Nguyen et al.27 recently reviewed three alternative organizational models that may expand access to high-quality critical care: tiered regionalization, ICU telemedicine, and quality improvement through regional outreach. They conclude that existing evidence does not strongly support the exclusive use of a particular model. We reemphasize the need for strong data about the relationship between ICU volume and outcome in a given healthcare system before deciding whether ICU regionalization is the best solution.
Limitations of the Study
The hospitals analyzed in this study were not a random sample of all hospitals in Spain. After a formal country-based invitation, each hospital decided to participate in the Sabadell score study. Nevertheless, the wide variation in ICU size, academic affiliation, and population coverage strongly suggests that this sample could be representative of a large proportion of Spanish ICUs.
The short time span of our study (3 months in the spring) may introduce a seasonal bias, mainly in the proportion of mechanically ventilated patients or those undergoing scheduled surgery. The use of different scoring systems may be a source of bias, but SMR was stable irrespective of the scoring system used in our original description.15 Moreover, no association was found between hospital volume and the scoring system used.
Patient referral practices could influence the results of this study.

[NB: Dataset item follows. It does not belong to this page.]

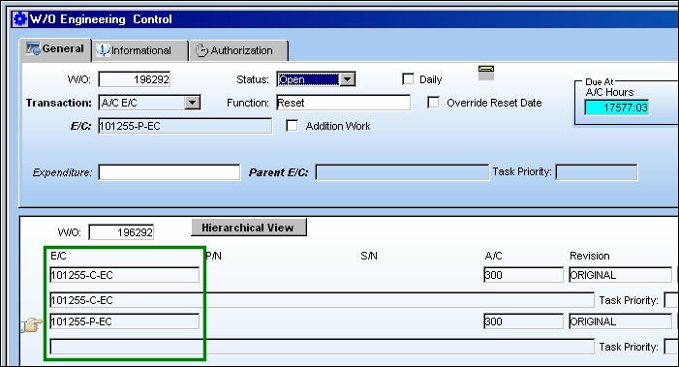Select the first 101255-C-EC row field

pos(125,275)
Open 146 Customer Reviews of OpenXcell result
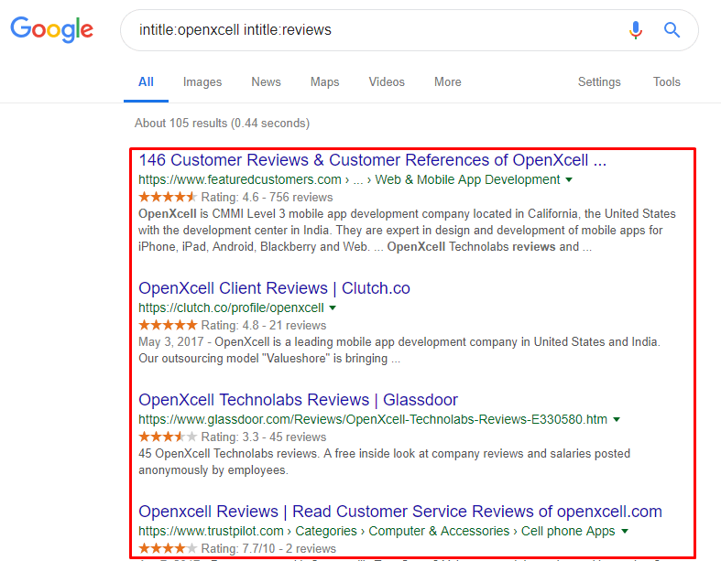 373,160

Commonly, high-volume hospitals are both more likely to receive patients transferred from another hospital and less likely to transfer patients from their ICUs than are other hospitals. Because transferred patients have a higher rate of death than predicted, the referral bias would tend to make high-volume hospitals seem to have worse risk-adjusted mortality.28
The worsened risk-adjusted outcomes at ICUs with a very low volume of mechanically ventilated patients may simply reflect less-accurate coding of the severity of illness (i.e., designating an illness as less severe than it is) at these centers.29 Nevertheless, investigators in each ICU were unaware of plans for this secondary analysis, making any pretended “up-coding” in high-performing hospitals unlikely. Additionally, our public system offered no budgetary incentives to hospitals based on coding strategies, which could bias our results; nevertheless, we have no data about quality control of the accuracy of coding. Very recently, Breslow and Badawi30 stated that “simple SMRs are disproportionately affected by outcomes in high-risk patients, and differences in population composition, even when performance is otherwise identical, can result in different SMRs.” Consequently, we cannot rule out whether our observed worse SMR in low-volume hospitals was an expression of poor performance or simply a mathematical coupling due to a higher proportion of high-risk patients.
In conclusion, we confirmed the wide variability in outcome among ICUs, even after adjusting for severity and confounding factors, but we found no relationship between ICU volume and outcome in our healthcare system. Only mechanically ventilated patients in very low-volume centers experienced slightly worse outcome.